Ese Hijo, el mayor Isaac, por la muerte, "destruirá al que tiene el poder de la muerte, es decir, al diablo" (Hebreos 2:14), y saqueará "las llaves de la muerte y el Hades" (Apocalipsis 1:18) para asegurar la vida eterna y la victoria a todos los que comparten la confesión de Abraham. El Señor se proveyó a sí mismo: tanto "el Cordero de Dios, que quita el pecado del mundo" (Juan 1:29), como "el León de la tribu de Judá" (Apocalipsis 5:5), que gobernará a las naciones desde esa cresta de sacrificio sombreado y provisión prometida: el Monte Moriah.

La realidad que lo cambia todo

La Escritura teje inextricablemente la cruz de Jesús a su segunda venida. El grito de Pablo al cerrarse 1 de Corintios hace eco del mismo canto del "Espíritu y la Novia": "¡Maranatha!" El Señor ha venido. El Señor está llegando. ¡Ven, Señor! (1 Corintios 16:22; Apocalipsis 22:17). Toda la Escritura da fe de esto (Lucas 24:27, 44–49), y la revelación de Cristo en sus palabras nos permite tomar decisiones que solo tienen sentido si Él viene a resucitarnos de entre los muertos.
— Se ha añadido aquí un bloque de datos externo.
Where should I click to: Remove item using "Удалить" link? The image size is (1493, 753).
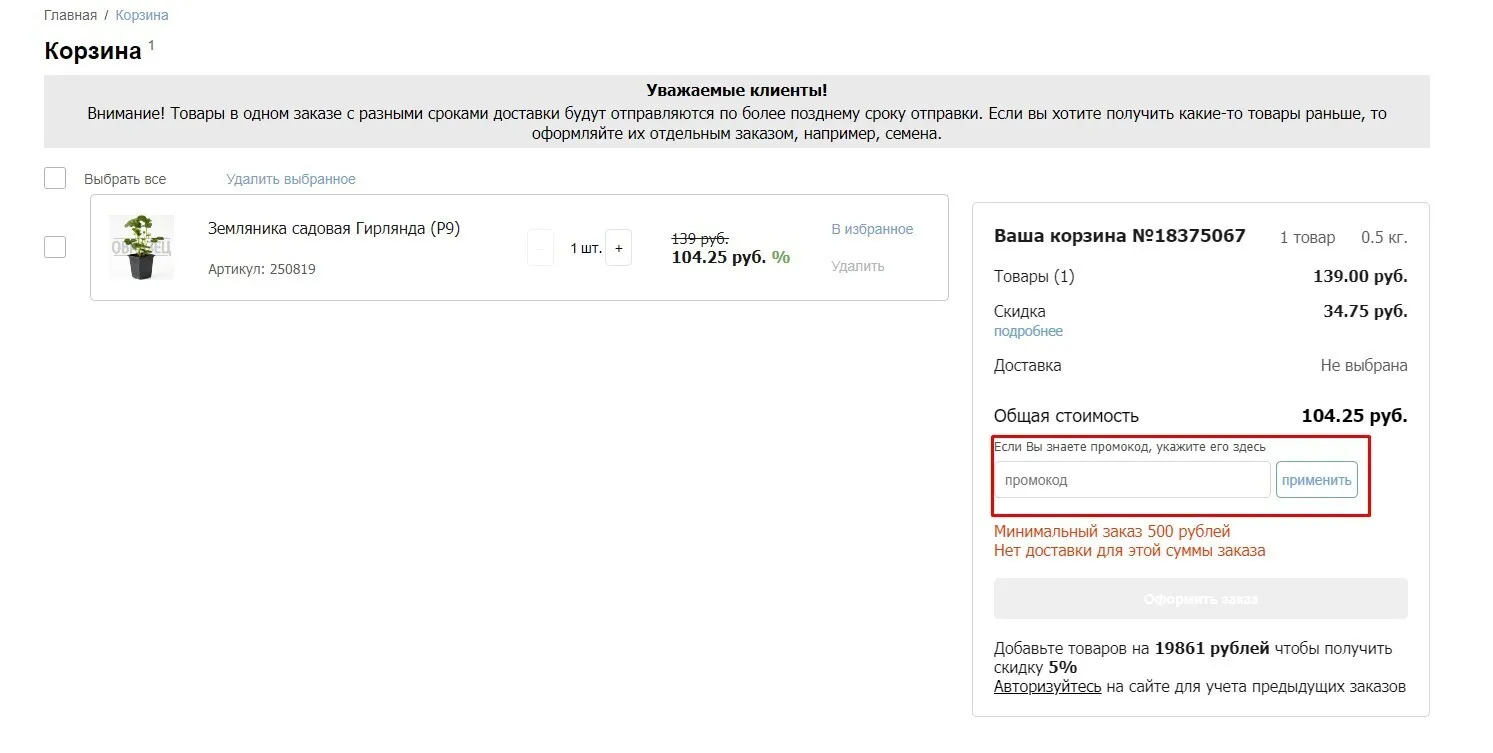(858, 266)
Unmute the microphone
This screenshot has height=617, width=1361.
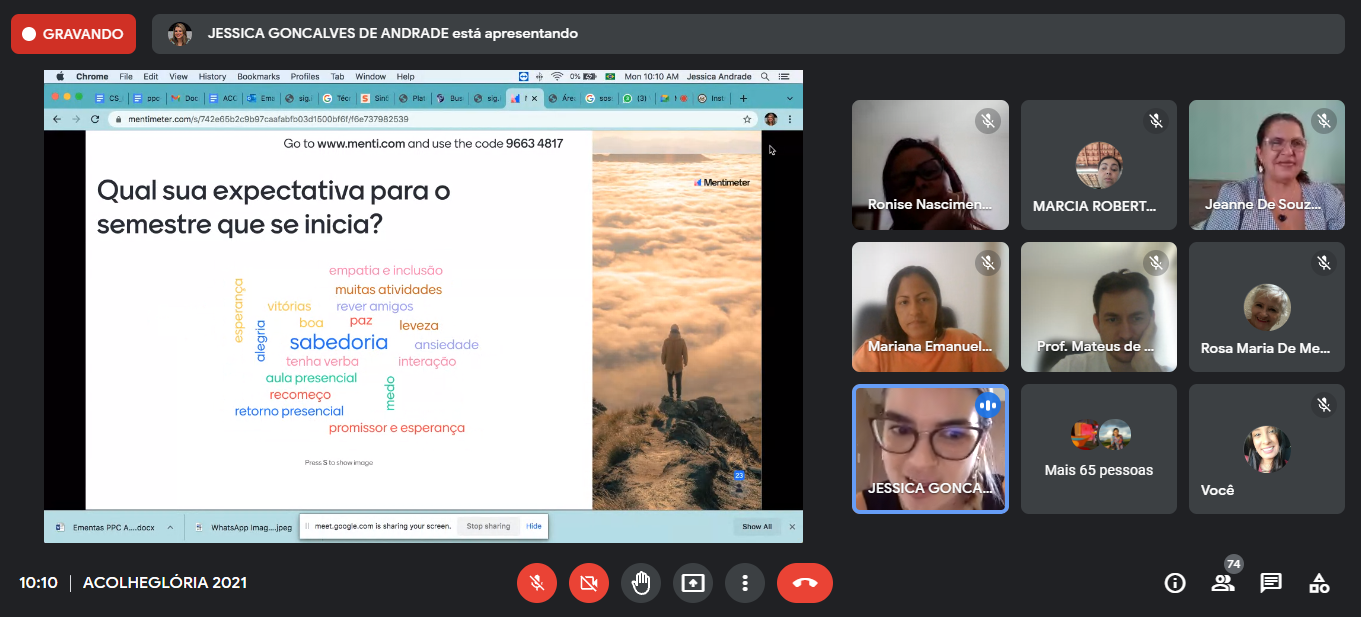[x=537, y=583]
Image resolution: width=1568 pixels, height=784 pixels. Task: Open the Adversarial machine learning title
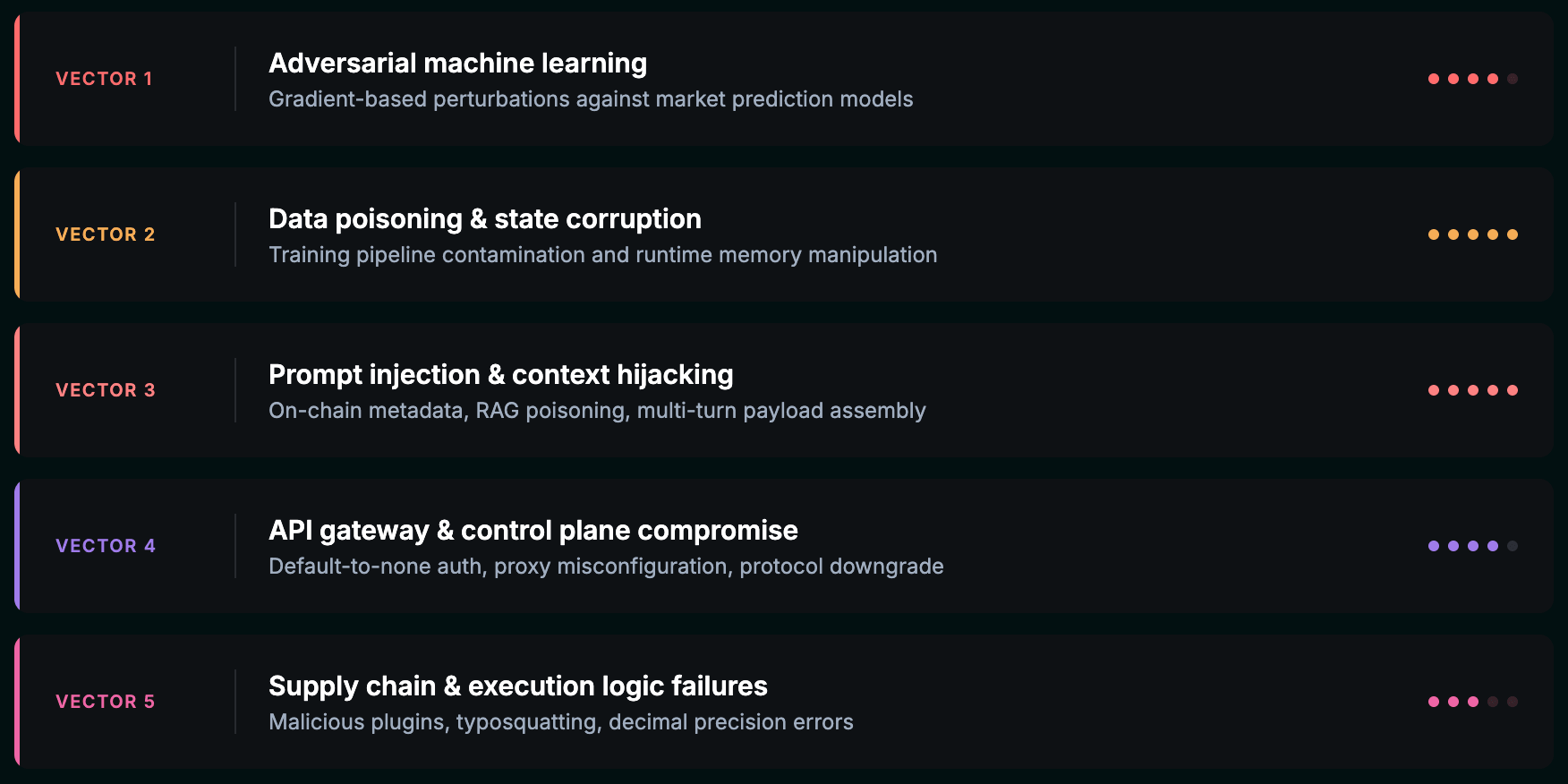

Durante un momento poderoso que vale la pena mencionar cada vez que declaramos el evangelio (Mateo 26:13), una mujer joven se dio cuenta que había visto a Jesús sacar a su hermano muerto, Lázaro, de la tumba. De repente, la arena que pasaba por el reloj de arena de esta época se sentía finita. Sus días (de ella) se sintieron contados. Sus días (de él) se sintieron contados. Y "las preocupaciones del mundo" se sentían triviales (Mateo 13:22; Marcos 4:19). Ella vio su futuro más allá de la derrota de la muerte, y eso le permitió sacar a su "Isaac" del estante y destruirlo en el suelo. El aceite de María, la seguridad de su vida, ungió a Jesús para su propio entierro y lo bendijo cuando tomó la tarea de aplastar la cabeza de la serpiente (Génesis 3:15).

Mientras recordamos la muerte y resurrección de Cristo, confesemos el credo de los apóstoles: el Señor vino, y vendrá de nuevo. Y que esta confesión nos inspire a hacerlo todo de la misma manera que lo hizo con ellos: ni un solo discípulo que sobrevivió a la muerte de Jesús y la traición de Judas volvió a los negocios como de costumbre después de que se encontró con su Maestro en las costas de Galilea. La resurrección cambió todo para cada uno de ellos. Que cambie todo para nosotros.